> Directions for this task: Edit the rows below so that every "Given" becomes "Instruction", leaving all other text unchanged. Omit the pictures from your answer.

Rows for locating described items
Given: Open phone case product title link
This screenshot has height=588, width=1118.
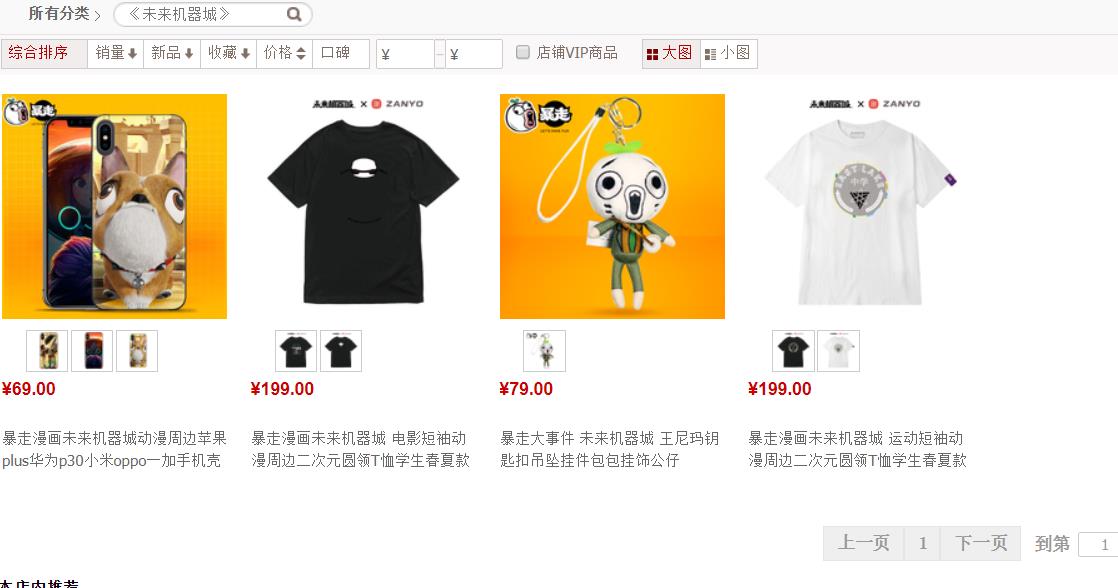Looking at the screenshot, I should (x=114, y=449).
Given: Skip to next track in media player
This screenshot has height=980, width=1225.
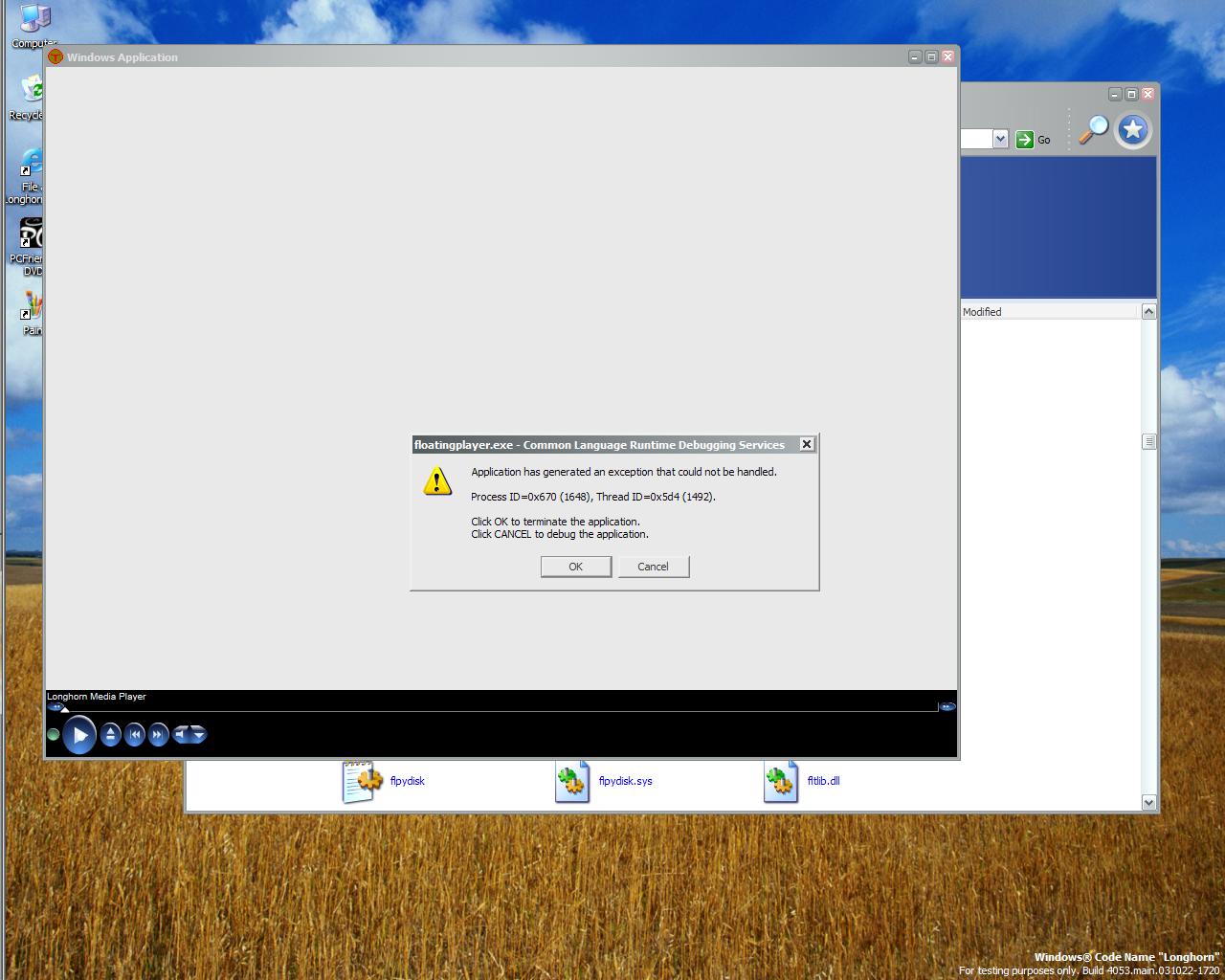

> Exercise answer:
Instruction: Open phone case product title link
This screenshot has height=588, width=1118.
Looking at the screenshot, I should (x=114, y=449).
Instruction: Skip to next track in media player
This screenshot has height=980, width=1225.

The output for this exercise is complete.